_Records provided:_
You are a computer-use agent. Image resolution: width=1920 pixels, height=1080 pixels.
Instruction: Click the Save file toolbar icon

* * *

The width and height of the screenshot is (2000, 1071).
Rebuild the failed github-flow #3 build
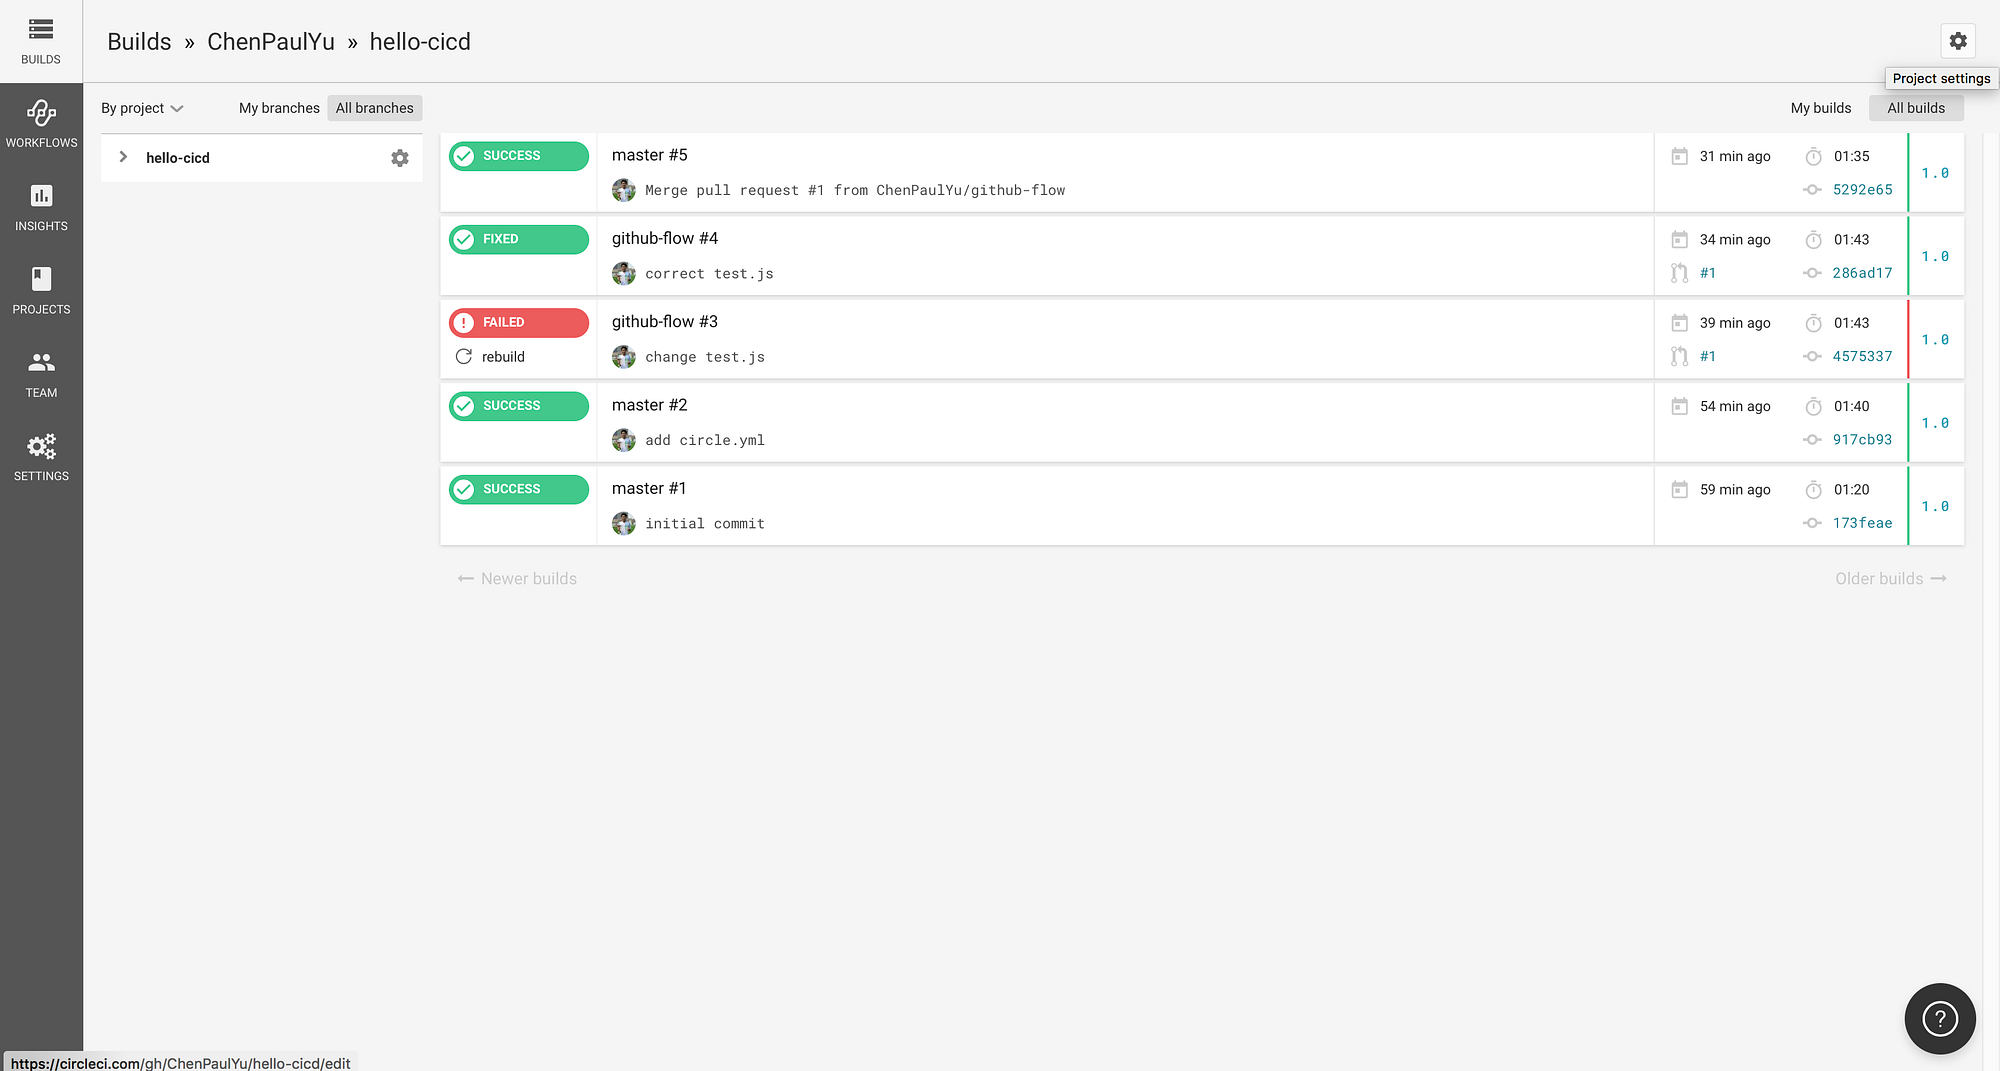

* * *

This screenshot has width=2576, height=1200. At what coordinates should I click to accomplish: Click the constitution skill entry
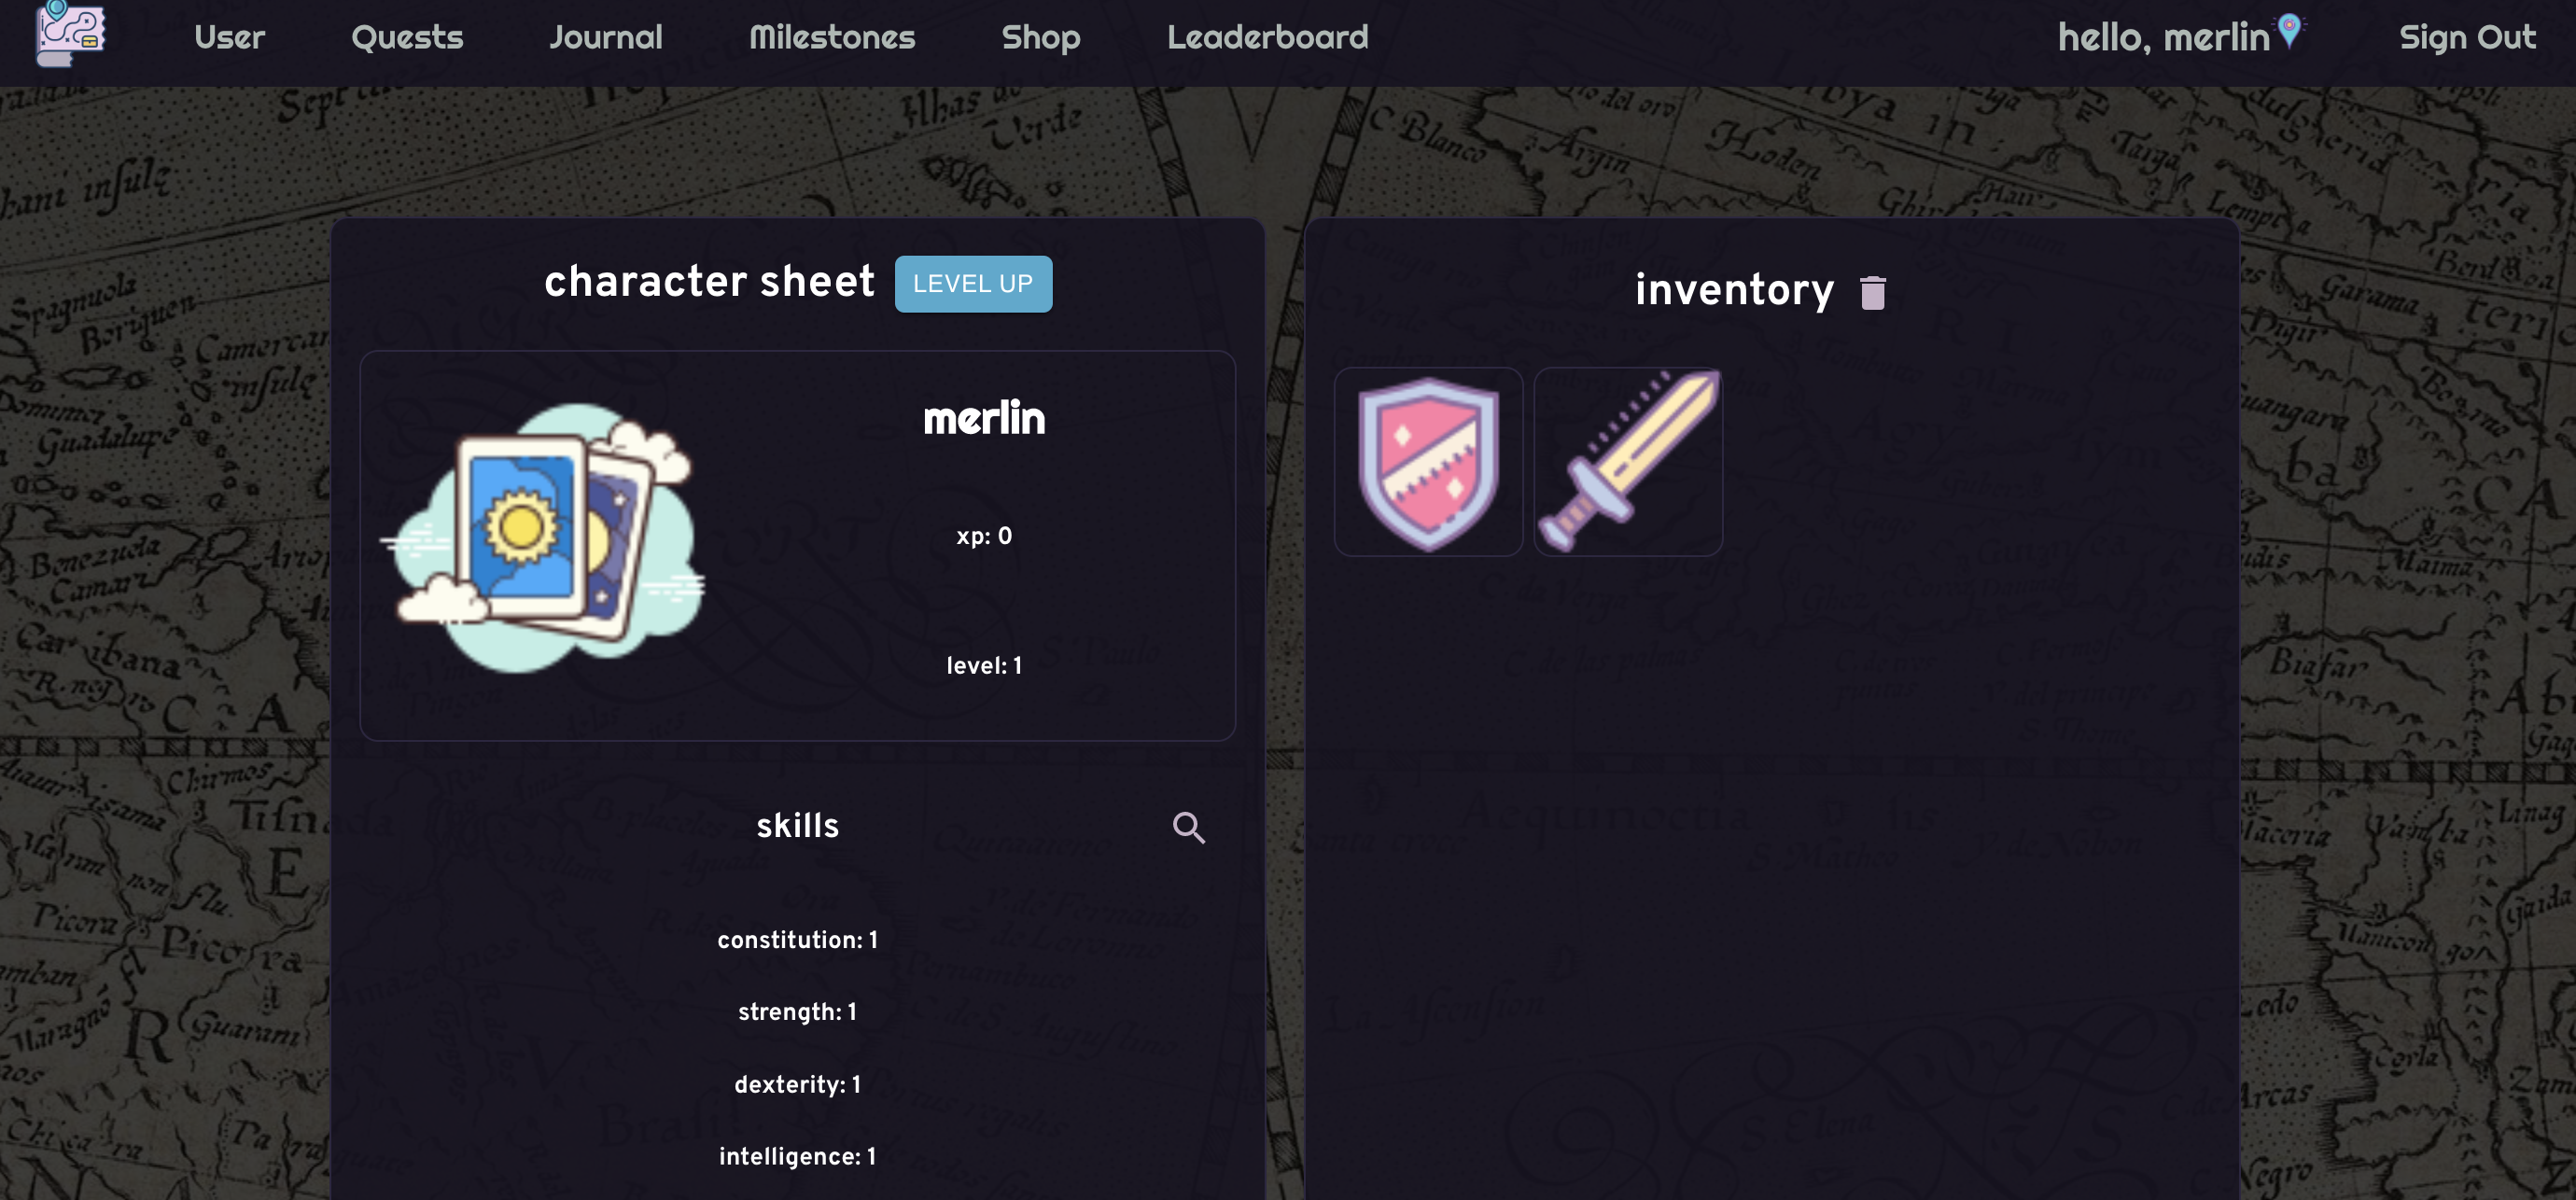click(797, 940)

_Goal of the exercise:_ Send back an exact copy of only the lines from the line with "You are a computer-use" up to and including the line with "Instruction: Click the Save file toolbar icon" in the data above.

_Response:_
You are a computer-use agent. Image resolution: width=1920 pixels, height=1080 pixels.
Instruction: Click the Save file toolbar icon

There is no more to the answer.